9.       CONTINGENCIES

         In February 1996, a putative class action complaint was filed in the
         Superior Court in Essex County, New Jersey by a single investor in a
         limited partnership affiliated with the Partnership. The complaint
         named as defendants the Partnership, the General Partner, certain other
         Affiliates of the General Partner, and certain unnamed officers,
         directors, employees and agents of the named defendants. The plaintiff
         sought unspecified damages stemming from alleged misrepresentations and
         omissions in the marketing and offering materials associated with the
         Partnership and two limited partnerships affiliated with the
         Partnership. On March 18, 1997, the court certified a class of
         investors who were original purchasers in the Partnership.

         The Partnership and the other defendants have answered the complaint
         denying the material allegations and raising numerous affirmative
         defenses. Discovery has commenced, and the Partnership and other
         defendants have produced documents relating to the plaintiff's claims.
         No depositions are scheduled. The court has heard the defendants'
         motion to dismiss certain claims on grounds of the expiration of the
         statutes of limitations and has stated it intends to hold a further
         hearing on that matter to determine whether the case can be resolved by
         the disposition of certain claims. The Partnership and the other
         defendants intend to move to decertify the class and for summary
         judgment dismissing the breach of contract claims.

         The Partnership provides indemnification to the General Partner and its
         Affiliates for acts or omissions of the General Partner in good faith
         on behalf of the Partnership, except for acts or omissions constituting
         fraud, negligence, misconduct or breach of fiduciary duty. The General
         Partner believes that this indemnification applies to the class action
         complaint described above.

         The Partnership has incurred an aggregate of approximately $489,000 in
         legal expenses in connection with this matter. Of this amount,
         approximately $296,000 relates to the Partnership's own defense and
         approximately $193,000 relates to indemnification of the General
         Partner and its affiliates for their defense. These expenses are funded
         from the operations of the Partnership.

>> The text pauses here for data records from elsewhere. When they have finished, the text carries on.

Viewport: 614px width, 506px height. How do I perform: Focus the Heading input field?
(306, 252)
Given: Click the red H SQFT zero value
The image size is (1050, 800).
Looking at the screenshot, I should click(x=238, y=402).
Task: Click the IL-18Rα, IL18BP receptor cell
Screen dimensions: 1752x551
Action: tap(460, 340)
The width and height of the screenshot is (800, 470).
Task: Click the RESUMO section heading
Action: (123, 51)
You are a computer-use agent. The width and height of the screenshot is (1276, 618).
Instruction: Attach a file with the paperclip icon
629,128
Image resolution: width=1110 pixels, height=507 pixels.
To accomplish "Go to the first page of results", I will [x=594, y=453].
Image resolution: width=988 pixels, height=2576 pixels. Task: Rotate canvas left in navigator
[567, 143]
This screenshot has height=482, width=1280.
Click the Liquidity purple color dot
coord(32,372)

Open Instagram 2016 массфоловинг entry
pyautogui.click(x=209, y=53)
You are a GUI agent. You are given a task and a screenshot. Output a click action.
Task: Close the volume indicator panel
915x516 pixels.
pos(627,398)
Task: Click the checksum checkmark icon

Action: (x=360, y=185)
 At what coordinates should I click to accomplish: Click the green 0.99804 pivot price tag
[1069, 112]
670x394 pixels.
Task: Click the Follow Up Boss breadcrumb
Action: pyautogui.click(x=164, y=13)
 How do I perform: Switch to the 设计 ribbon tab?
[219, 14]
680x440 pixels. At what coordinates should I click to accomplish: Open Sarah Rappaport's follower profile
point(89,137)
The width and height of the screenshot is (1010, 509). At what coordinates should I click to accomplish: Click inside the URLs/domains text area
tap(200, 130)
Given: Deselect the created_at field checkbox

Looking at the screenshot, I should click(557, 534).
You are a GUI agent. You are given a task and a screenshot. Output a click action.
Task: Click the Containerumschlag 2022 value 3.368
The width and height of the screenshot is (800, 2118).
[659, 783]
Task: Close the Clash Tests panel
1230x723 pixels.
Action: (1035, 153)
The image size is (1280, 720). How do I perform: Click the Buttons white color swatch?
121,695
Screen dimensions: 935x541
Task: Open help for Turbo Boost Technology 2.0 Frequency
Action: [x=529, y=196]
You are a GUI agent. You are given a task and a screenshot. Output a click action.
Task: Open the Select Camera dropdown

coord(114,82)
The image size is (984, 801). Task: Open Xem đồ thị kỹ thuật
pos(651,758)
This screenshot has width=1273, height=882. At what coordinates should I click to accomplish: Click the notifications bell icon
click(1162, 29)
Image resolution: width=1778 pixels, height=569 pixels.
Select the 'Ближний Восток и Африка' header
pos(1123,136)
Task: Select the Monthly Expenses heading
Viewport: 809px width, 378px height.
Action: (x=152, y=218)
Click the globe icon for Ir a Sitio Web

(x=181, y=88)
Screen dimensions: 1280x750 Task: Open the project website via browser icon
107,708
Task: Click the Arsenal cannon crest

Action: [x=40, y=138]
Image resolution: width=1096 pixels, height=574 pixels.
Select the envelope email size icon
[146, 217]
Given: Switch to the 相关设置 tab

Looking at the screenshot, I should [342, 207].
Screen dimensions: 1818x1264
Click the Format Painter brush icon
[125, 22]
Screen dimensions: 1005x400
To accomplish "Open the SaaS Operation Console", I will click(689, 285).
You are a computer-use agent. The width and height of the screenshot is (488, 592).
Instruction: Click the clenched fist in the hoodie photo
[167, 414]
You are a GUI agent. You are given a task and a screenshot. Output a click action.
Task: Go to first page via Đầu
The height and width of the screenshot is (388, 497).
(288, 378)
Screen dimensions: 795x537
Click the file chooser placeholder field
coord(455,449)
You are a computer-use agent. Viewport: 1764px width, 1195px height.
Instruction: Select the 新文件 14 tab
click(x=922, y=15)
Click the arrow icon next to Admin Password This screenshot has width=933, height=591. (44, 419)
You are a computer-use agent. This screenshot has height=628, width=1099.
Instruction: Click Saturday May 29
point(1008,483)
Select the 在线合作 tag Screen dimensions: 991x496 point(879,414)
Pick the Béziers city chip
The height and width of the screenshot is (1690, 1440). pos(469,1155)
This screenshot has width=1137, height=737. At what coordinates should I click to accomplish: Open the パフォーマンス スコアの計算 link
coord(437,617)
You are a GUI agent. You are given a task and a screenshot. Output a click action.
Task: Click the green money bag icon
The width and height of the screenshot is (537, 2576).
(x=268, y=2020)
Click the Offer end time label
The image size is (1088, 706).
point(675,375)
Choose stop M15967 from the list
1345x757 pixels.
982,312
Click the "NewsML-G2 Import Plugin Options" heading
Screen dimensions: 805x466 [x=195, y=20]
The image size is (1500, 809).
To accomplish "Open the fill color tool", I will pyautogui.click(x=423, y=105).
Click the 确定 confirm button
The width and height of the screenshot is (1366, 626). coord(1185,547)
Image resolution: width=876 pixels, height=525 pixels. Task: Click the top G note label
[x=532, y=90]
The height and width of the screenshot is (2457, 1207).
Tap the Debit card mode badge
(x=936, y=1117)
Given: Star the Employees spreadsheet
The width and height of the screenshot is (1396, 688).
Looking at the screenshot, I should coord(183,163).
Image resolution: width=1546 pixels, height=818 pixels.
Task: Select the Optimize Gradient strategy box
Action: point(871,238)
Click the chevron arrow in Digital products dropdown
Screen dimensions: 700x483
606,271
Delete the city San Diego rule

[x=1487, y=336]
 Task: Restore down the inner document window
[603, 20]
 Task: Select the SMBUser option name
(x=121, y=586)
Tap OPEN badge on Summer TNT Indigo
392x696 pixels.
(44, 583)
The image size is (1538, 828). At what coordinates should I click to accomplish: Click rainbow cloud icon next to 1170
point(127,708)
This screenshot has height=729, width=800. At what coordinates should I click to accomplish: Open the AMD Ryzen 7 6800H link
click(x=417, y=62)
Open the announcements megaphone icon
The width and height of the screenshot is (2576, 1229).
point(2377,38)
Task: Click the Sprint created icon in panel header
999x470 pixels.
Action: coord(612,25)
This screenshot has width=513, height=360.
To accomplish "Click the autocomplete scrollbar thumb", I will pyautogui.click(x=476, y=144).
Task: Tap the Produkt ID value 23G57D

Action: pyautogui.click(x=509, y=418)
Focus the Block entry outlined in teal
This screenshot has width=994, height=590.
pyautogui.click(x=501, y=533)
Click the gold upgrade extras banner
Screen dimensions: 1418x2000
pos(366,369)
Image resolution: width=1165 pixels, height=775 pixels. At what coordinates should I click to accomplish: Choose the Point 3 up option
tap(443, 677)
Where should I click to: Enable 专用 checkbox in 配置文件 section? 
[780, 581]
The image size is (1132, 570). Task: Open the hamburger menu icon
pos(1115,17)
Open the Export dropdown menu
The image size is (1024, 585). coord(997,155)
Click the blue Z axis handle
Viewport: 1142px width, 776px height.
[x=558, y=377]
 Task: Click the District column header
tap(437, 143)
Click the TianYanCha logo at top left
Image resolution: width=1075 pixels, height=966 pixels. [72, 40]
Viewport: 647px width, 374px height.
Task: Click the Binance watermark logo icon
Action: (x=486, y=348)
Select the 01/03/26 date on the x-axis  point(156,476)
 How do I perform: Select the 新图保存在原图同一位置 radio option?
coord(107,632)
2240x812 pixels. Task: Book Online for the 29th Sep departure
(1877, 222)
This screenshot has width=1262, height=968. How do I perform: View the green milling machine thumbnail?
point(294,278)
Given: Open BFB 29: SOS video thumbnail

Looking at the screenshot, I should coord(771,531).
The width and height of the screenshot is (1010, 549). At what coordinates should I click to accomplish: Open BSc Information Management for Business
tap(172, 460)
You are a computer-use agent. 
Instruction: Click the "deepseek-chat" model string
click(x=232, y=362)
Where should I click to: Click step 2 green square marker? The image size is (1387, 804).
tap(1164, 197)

         At the present time, the General Partner can not estimate the aggregate
         amount of legal expenses and indemnification claims to be incurred and
         their impact on the Partnership's Financial Statements, taken as a
         whole. Accordingly, no provision for any liability that could result
         from the eventual outcome of these matters has been made in the
         accompanying financial statements. However, while it is still too early
         to estimate the potential damages, they could possibly be material.


                                       12
<PAGE>   13
             JOHN HANCOCK REALTY INCOME FUND-III LIMITED PARTNERSHIP
                      (A MASSACHUSETTS LIMITED PARTNERSHIP)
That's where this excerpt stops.